Hi all! I've been trying to make a white chicken chili to copy the recipe of a restaraunt from our former town. However, I seem to get the occasional "casings" from the beans in my soup. The soup tastes good, but the having those bits in there causes the texture to leave a bit to be desired! Is this because of the kind of bean I use? Is it because I used canned? do I ned to let it cook all day? What am I doing wrong!?
Is there a way to get a soup using white beans, that will have the beans being very creamy, but not have any "bits" of the outside of the beans? Do I need to start from scratch with dried beans? I think I used cannelini beans... are those not a good idea?
I've pureed 1/2 of the beans... which gives the soup a great consistency...but I still want some actual whole beans in there!

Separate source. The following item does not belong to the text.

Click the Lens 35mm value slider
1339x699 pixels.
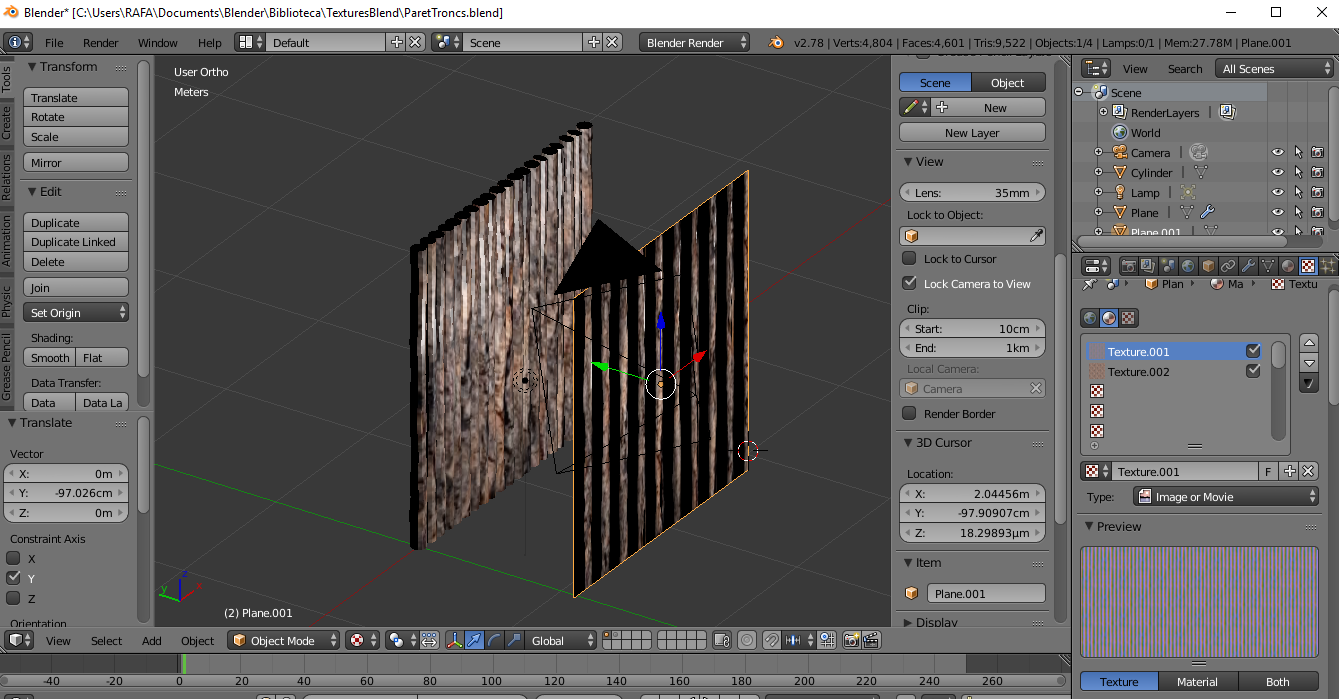tap(971, 193)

I can post recipe if anyone is interested... and can solve my bean delimma smileys/smile.gif
HELP!
Melissa
Is there a way to get a soup using white beans, that will have the beans being very creamy, but not have any "bits" of the outside of the beans? Do I need to start from scratch with dried beans? I think I used cannelini beans... are those not a good idea?
I've pureed 1/2 of the beans... which gives the soup a great consistency...but I still want some actual whole beans in there!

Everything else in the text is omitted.